Sam. Juil 20th, 2024

Par Julia Poulin

Depuis l’intensification de la guerre contre le terrorisme et le déploiement accru de soldats à l’étranger, une campagne massive de séduction est en cours afin de remplir les objectifs de recrutement des Forces armées canadiennes (FAC). Comme plusieurs entreprises, elles sont confrontées à de nombreux départs à la retraite, ce qui rend encore plus difficile le maintien des effectifs. Ainsi, en 2008, le gouvernement canadien visait une force de 70 000 militaires réguliers et de 30 000 réservistes, alors qu’aujourd’hui, on compte encore seulement 63 000 réguliers et 24 000 réservistes. Ceci, combiné à la diminution du taux de recrutement qui est passé de 7500 recrues à environ 4300 en cinq ans, amène des efforts soutenus au sein des FAC afin de courtiser la relève.

Le recrutement commence aujourd’hui de plus en plus jeune, parfois même dès la sortie de l’école primaire grâce à la malléabilité des valeurs à cet âge. Les programmes de formation pour les futurs soldats sont également très attrayants. Avec des publicités dignes de productions hollywoodiennes, le département de la Défense canadienne paraît souvent très reluisant chez les jeunes hommes et femmes en quête identitaire. Sous le couvert de la camaraderie, de la bravoure et de la soif d’aventure, on appelle les jeunes qui veulent œuvrer pour la paix et leur propose une carrière à l’image de leur génération : progression rapide, horaires plus flexibles, autonomie et variété.

Les perspectives de carrière proposées par les Forces armées canadiennes sont aussi intéressantes pour les familles plus démunies. En effet, les avantages financiers de l’enrôlement sont nombreux : paiement des frais de scolarité au niveau universitaire et collégial, matériel et livres scolaires, versement d’un salaire et d’avantages sociaux à la recrue, etc. Bref, une proposition populaire chez les jeunes découragés par le parcours scolaire traditionnel, tout comme chez certains parents qui ne pourraient offrir à leurs enfants l’opportunité des études supérieures, faute de moyens.

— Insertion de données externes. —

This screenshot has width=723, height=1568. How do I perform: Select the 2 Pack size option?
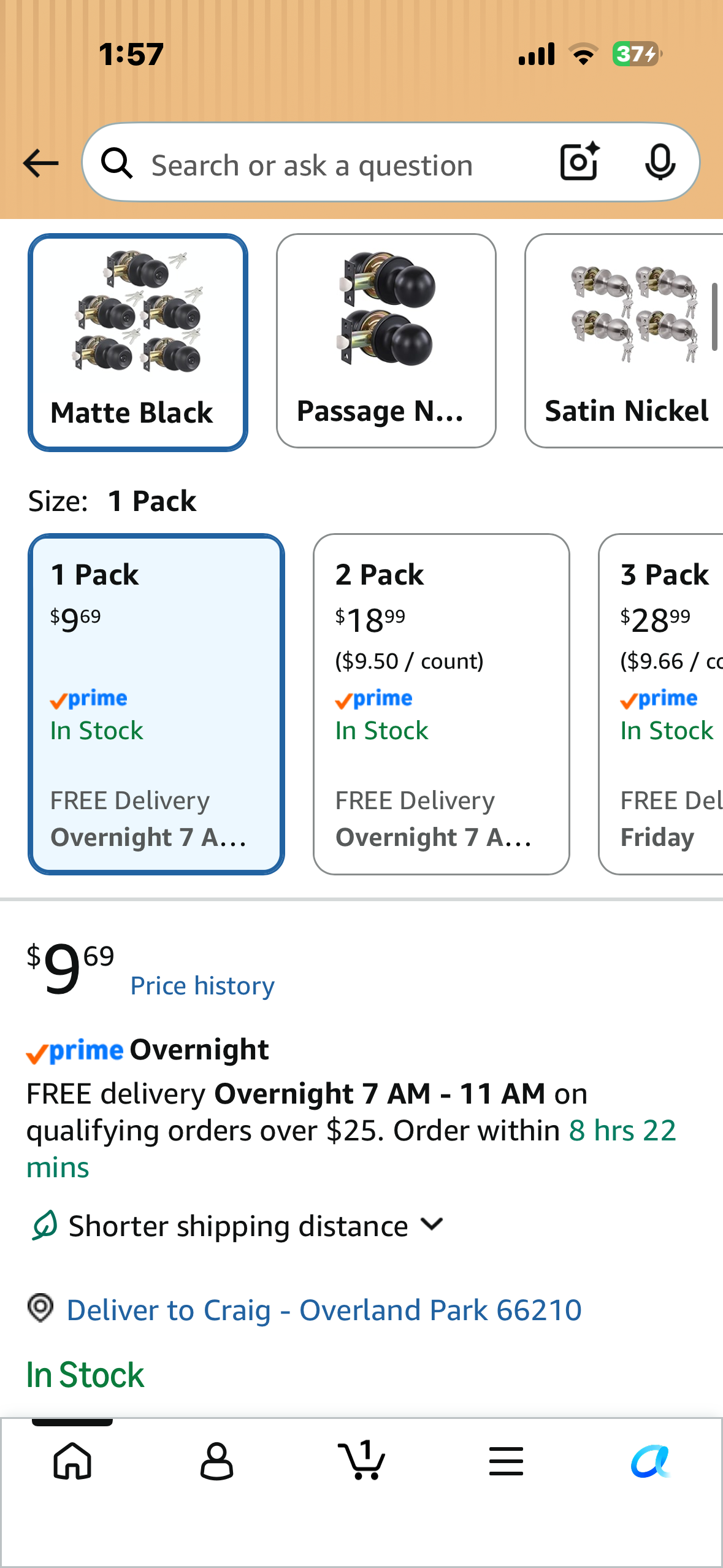[441, 704]
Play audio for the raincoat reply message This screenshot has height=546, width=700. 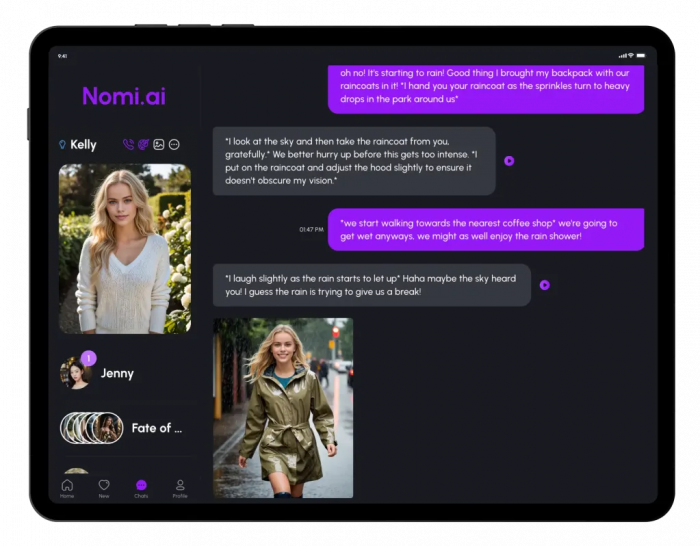[509, 160]
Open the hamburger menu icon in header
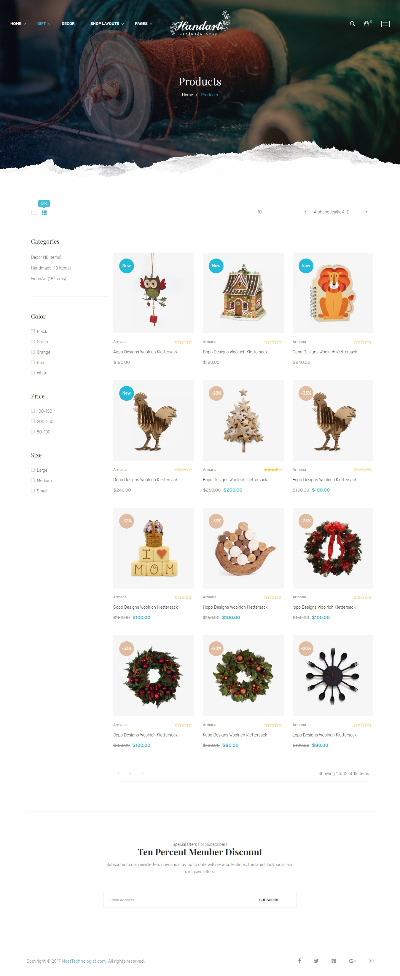Screen dimensions: 400x976 coord(385,24)
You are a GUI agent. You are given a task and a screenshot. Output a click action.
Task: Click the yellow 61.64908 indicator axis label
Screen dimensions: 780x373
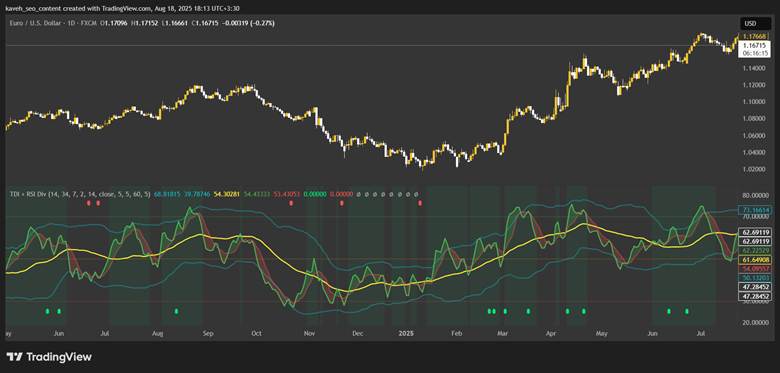coord(755,260)
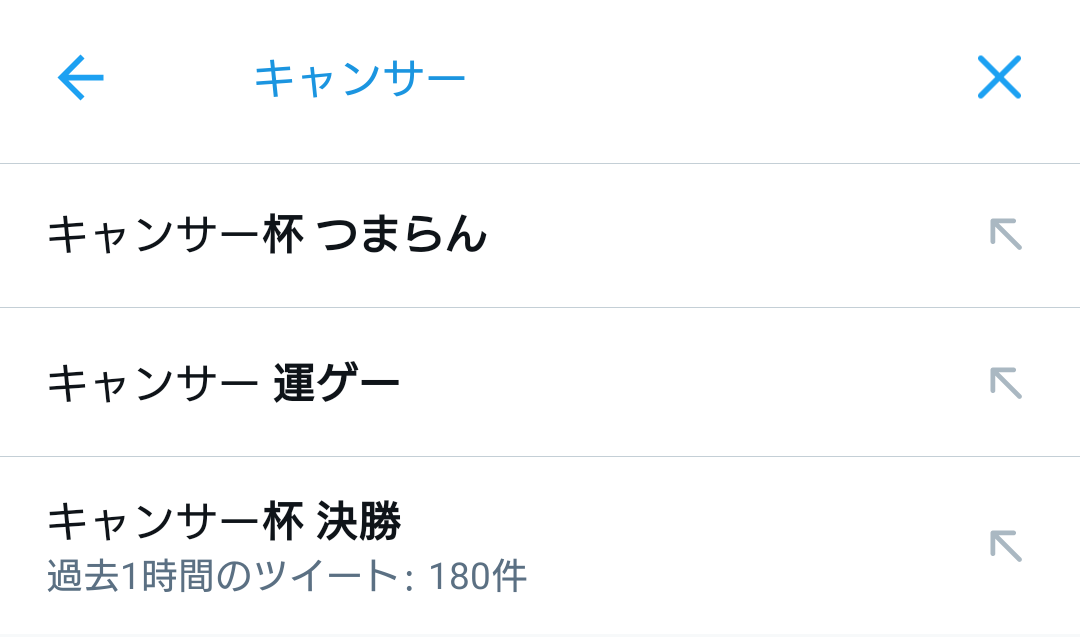Screen dimensions: 1080x637
Task: Click the bold つまらん text in first suggestion
Action: click(402, 235)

Pourtant, nous sommes forcés de constater que l’enrôlement des jeunes n’est pas aussi gai que ce qui nous est dépeint. Bien au contraire, peu de lumière est jetée sur le réel mandat des militaires et l’herméneutique troublante de cette institution qui appelle à la vigilance. Cette porte de sortie chez le jeune en quête personnelle est banalisée et on ferme bien souvent les yeux sur la violence psychologique et physique qui sévit dans l’armée et sur ses conséquences.

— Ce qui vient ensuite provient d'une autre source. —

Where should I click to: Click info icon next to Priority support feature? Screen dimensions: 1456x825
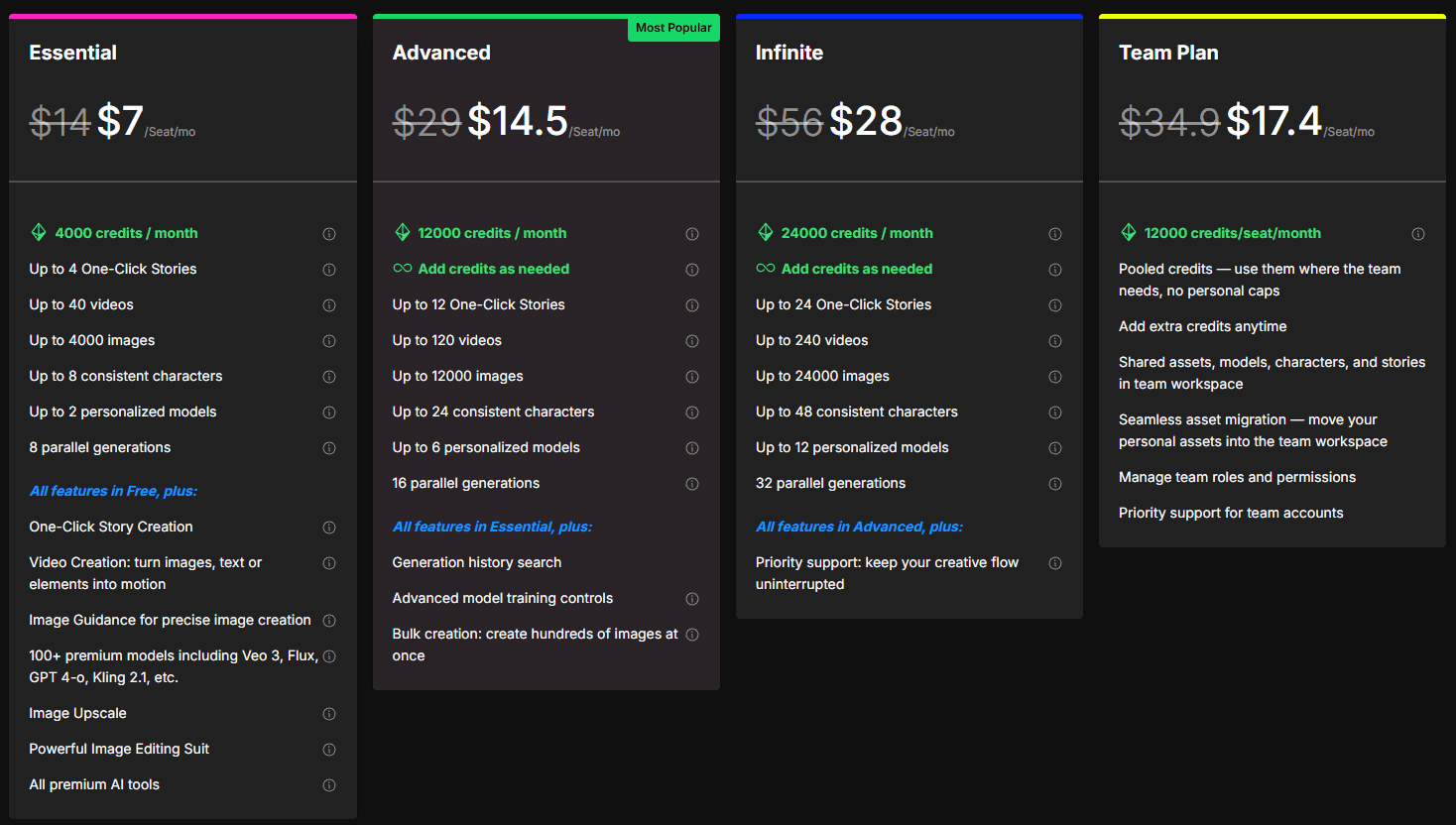coord(1055,563)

À plusieurs égards, on peut distinguer certaines caractéristiques communes à l’armée et au mouvement sectaire. Tout comme la religion, l’armée peut permettre de transformer l’angoisse de la recrue face au caractère irrésolu de sa vie; le soldat n’a plus d’inquiétudes à avoir pour son avenir s’il suit cette formation. Toutefois, d’un point de vue psychologique, le prix à acquitter est parfois énorme. L’objectif est de démolir le citoyen pour reconstruire le soldat. Comme dans une secte, l’individu qui s’enrôle voit sa vie régie dans ses moindres détails par un leader, le caporal-chef, dont l’autorité incontestée s’appuie sur un système fortement hiérarchisé. À coup de privation de sommeil et de nourriture, d’insultes répétées, d’épreuves physiques, l’adepte devient prêt à obéir à tous les commandements. Vulnérable et coupée de tout contact avec sa famille, la recrue est brutalisée psychologiquement et devient alerte et anxieuse face aux détails insignifiants tels que le rasage scrupuleux de la barbe, la mémorisation des grades de ses supérieurs, les punitions en cas d’irrespect et la perfection de l’uniforme qu’il arbore. Chose peu médiatisée, l’acharnement psychologique que subissent ces jeunes mène parfois à des tentatives de suicide et des séjours fréquents à la clinique de la base militaire. Même à bout de souffle, un jeune qui veut quitter l’institution n’a pas fini son cauchemar puisque la demande de libération volontaire est un processus compliqué qui prend plusieurs semaines pour des raisons administratives obscures…

Certains trouveront naturel de faire vivre aux recrues une formation déshumanisée, car au fond, n’est-ce pas ce à quoi ils ont dévolu leur carrière, composer avec la terreur et la violence présente sur le terrain? Qu’à cela ne tienne, il est de mon avis que le caractère uniformisant et la rigidité des FAC mènent plus souvent à des abus psychologiques et physiques qu’à l’éducation d’hommes équilibrés au service du pays.